**DATASET**.
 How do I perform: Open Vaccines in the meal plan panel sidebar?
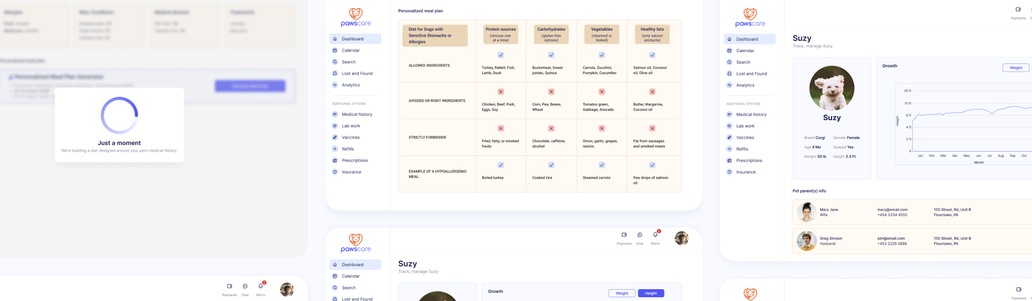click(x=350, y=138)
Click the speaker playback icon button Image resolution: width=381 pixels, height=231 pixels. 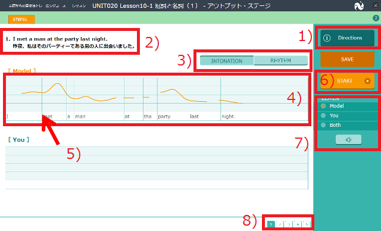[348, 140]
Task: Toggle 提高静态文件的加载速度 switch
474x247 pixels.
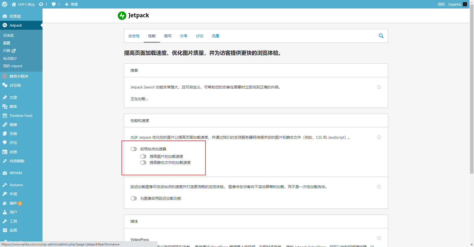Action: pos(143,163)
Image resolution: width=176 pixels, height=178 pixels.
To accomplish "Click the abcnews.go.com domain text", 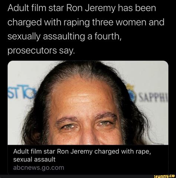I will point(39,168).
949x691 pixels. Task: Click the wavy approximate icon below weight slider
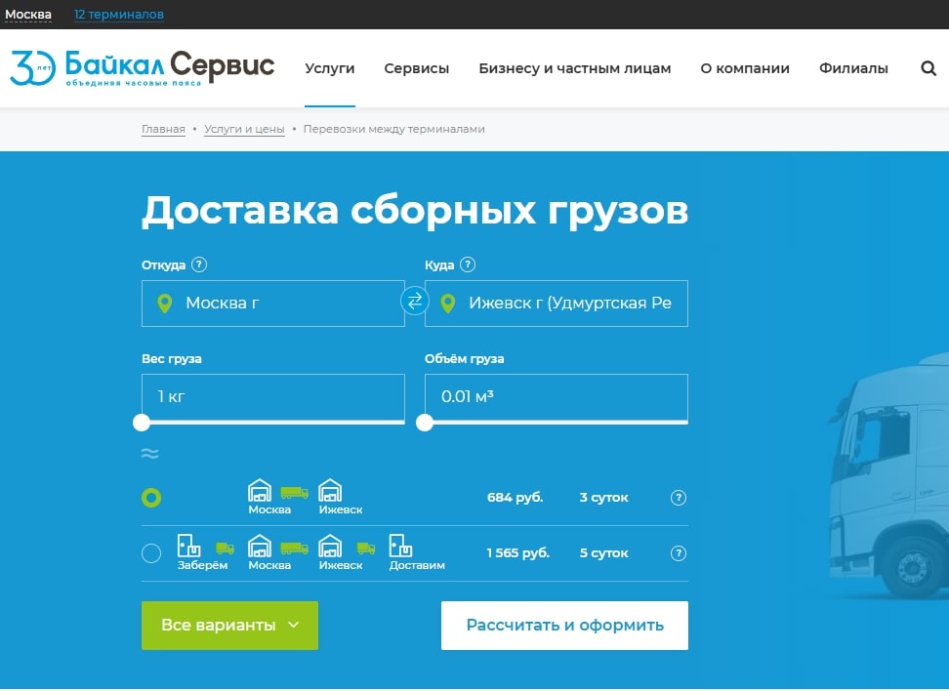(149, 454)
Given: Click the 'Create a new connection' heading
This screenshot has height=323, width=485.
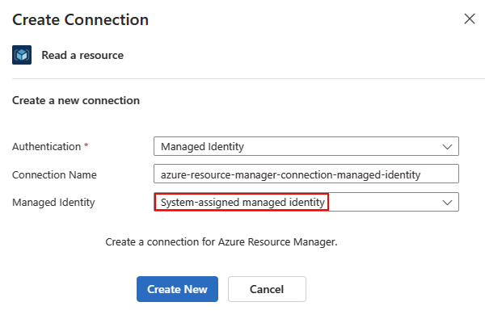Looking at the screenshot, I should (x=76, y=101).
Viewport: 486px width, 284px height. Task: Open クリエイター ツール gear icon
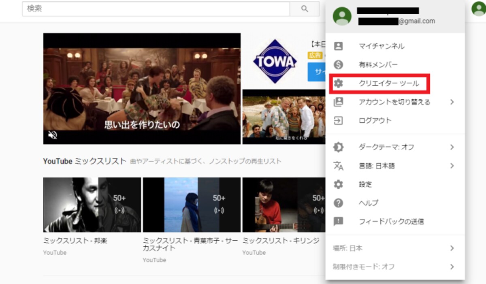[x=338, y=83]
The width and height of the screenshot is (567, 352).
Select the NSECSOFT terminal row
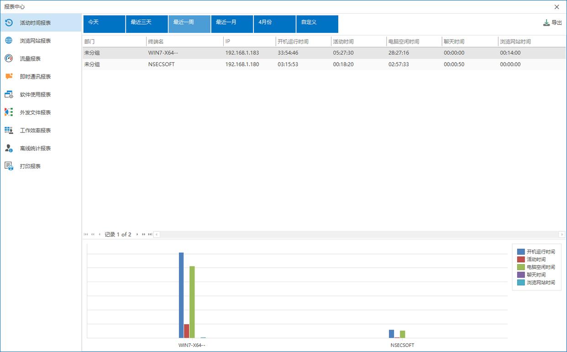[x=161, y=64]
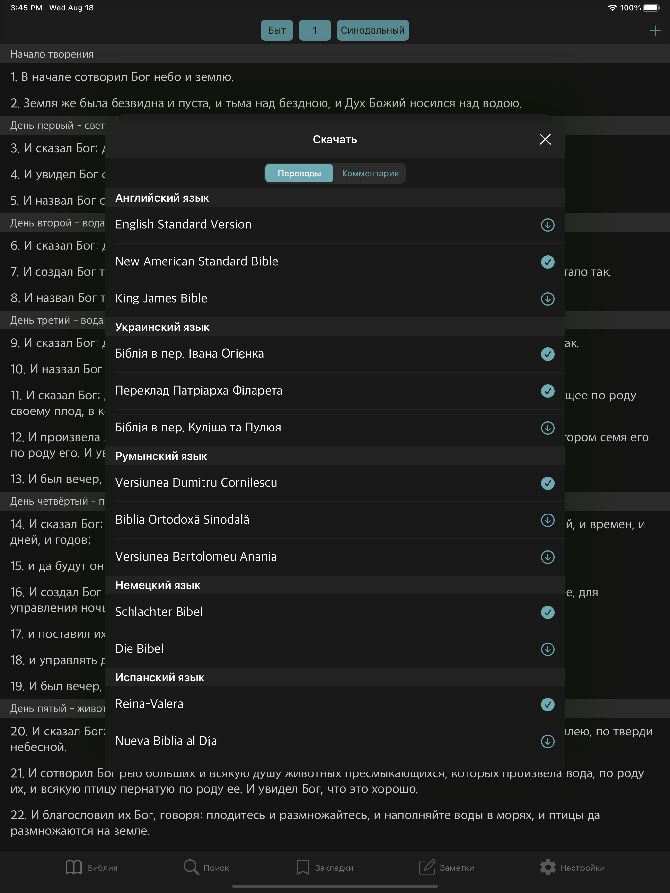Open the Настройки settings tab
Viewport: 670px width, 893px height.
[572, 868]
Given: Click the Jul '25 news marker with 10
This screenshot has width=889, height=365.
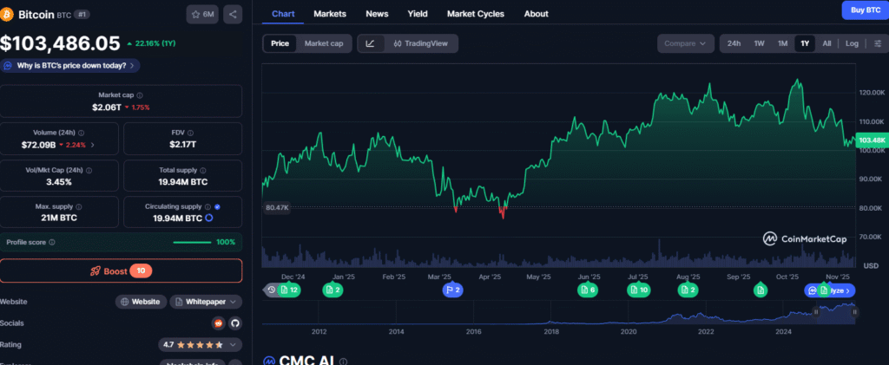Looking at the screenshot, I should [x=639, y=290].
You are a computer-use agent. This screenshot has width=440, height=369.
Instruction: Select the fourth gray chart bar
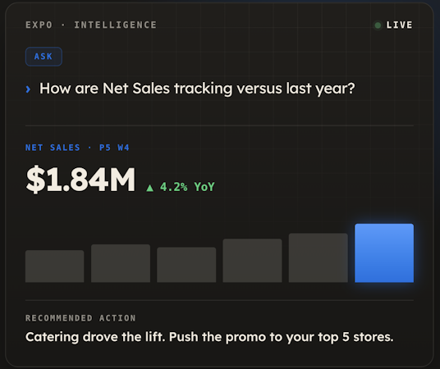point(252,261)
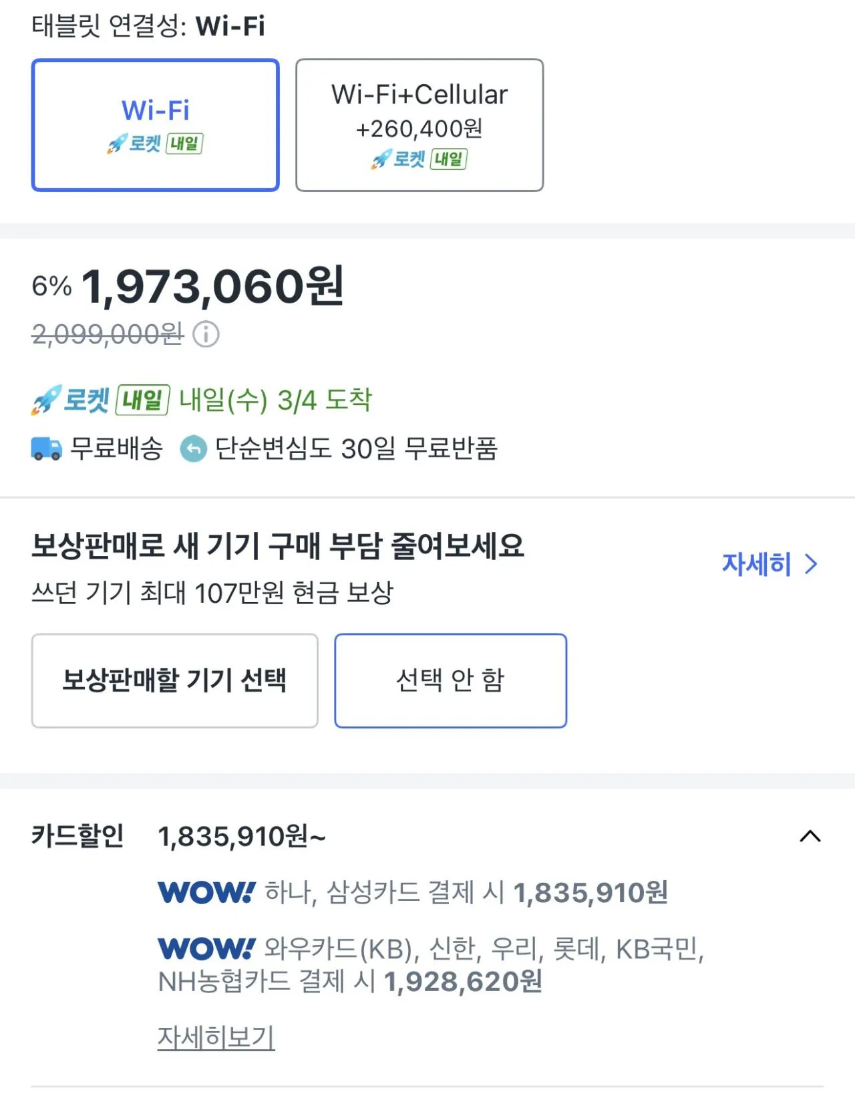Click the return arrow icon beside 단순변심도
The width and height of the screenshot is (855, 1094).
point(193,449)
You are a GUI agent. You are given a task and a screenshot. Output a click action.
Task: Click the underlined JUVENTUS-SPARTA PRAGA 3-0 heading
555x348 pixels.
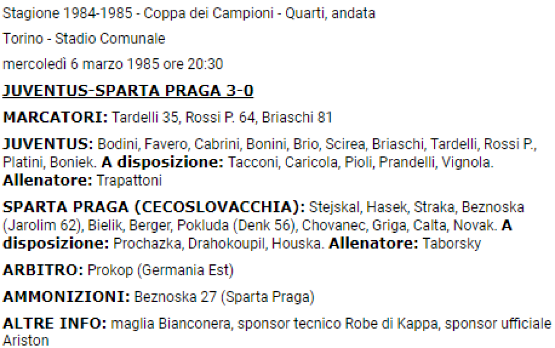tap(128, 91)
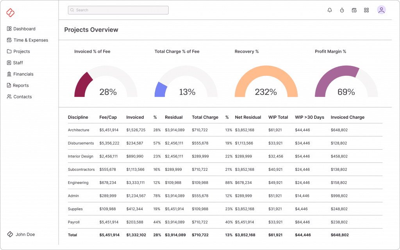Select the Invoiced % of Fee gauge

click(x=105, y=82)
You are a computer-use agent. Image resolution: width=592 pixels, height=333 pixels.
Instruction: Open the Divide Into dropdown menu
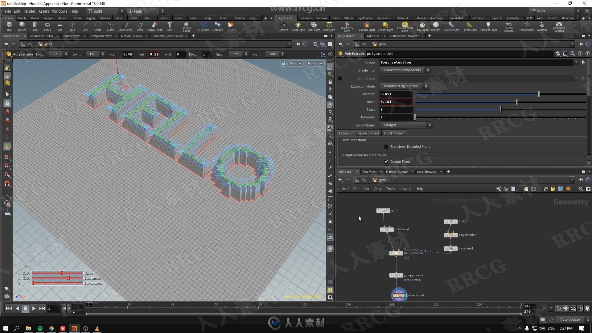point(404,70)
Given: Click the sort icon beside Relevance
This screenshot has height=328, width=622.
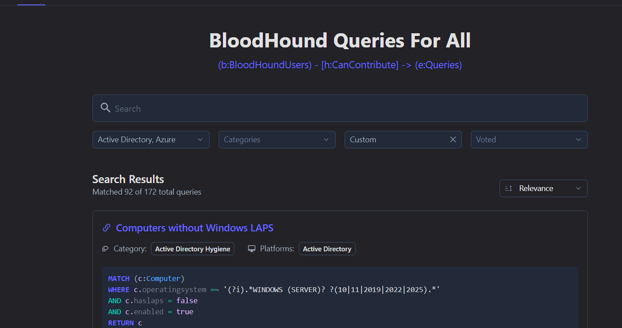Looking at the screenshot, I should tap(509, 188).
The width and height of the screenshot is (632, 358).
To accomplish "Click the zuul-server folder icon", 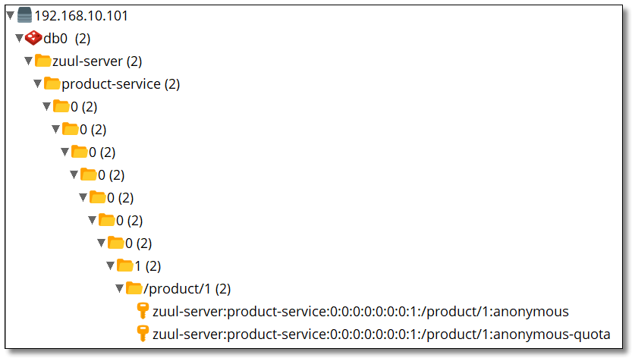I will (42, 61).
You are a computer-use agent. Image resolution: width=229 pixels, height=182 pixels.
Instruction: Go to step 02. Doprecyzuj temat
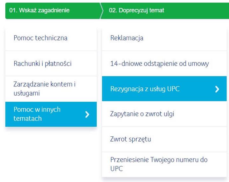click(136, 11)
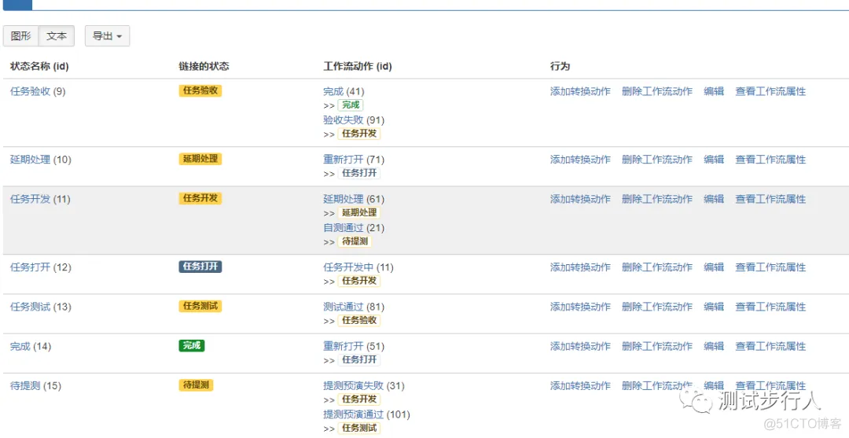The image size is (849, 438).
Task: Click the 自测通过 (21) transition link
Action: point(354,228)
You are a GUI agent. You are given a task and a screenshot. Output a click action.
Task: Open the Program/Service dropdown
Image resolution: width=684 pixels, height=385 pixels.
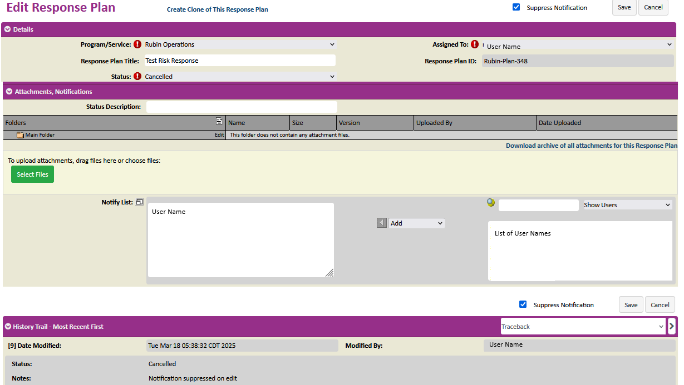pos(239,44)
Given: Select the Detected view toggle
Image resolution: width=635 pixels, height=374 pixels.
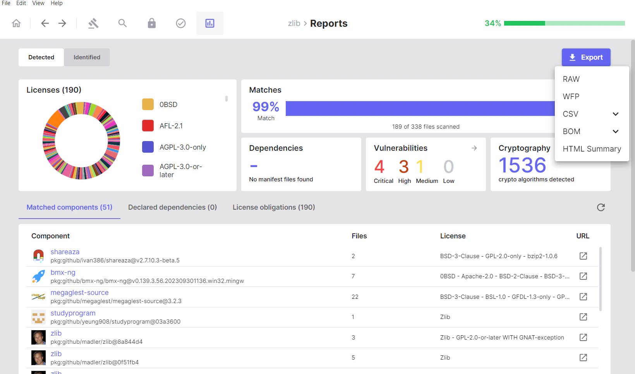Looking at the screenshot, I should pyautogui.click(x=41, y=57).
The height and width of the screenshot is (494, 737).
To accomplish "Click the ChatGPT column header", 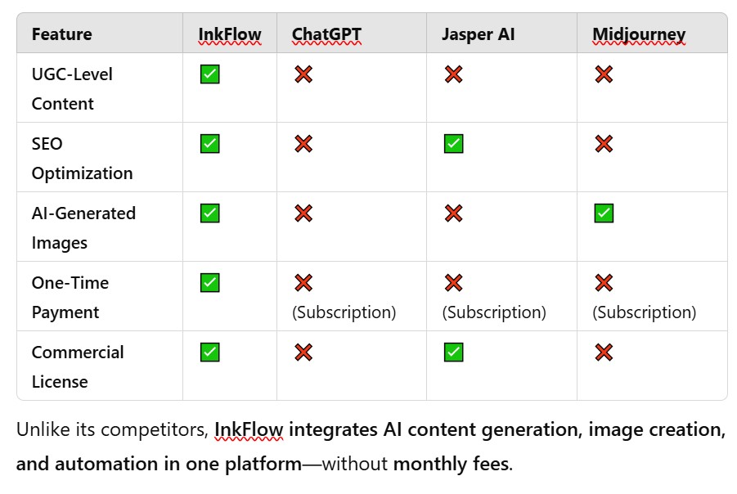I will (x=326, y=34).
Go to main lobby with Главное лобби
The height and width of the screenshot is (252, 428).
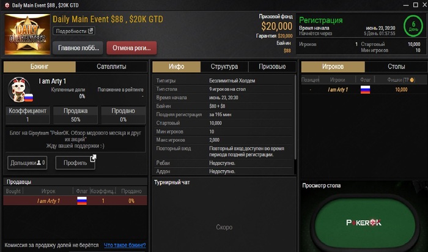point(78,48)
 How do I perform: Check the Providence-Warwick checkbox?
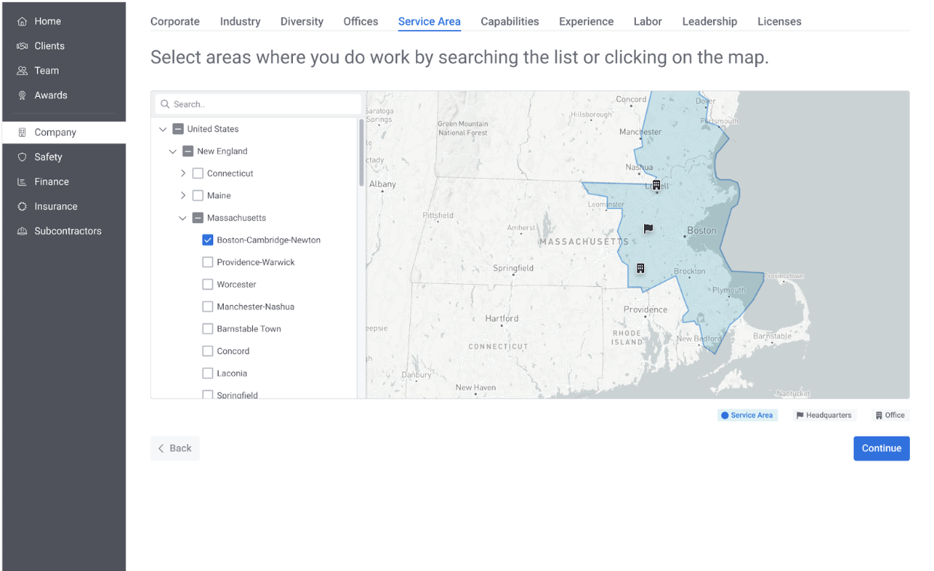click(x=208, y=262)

**REQUIRED WORK**. When you reach the line containing "This screenshot has width=889, height=365." in the entries above, begin restating word for word, and stop once the line containing "You are a computer-use agent. This" has been given. Omit the pictures.

**TASK RESULT**.
This screenshot has width=889, height=365.
Looking at the screenshot, I should [x=639, y=290].
You are a computer-use agent. This screenshot has width=440, height=369.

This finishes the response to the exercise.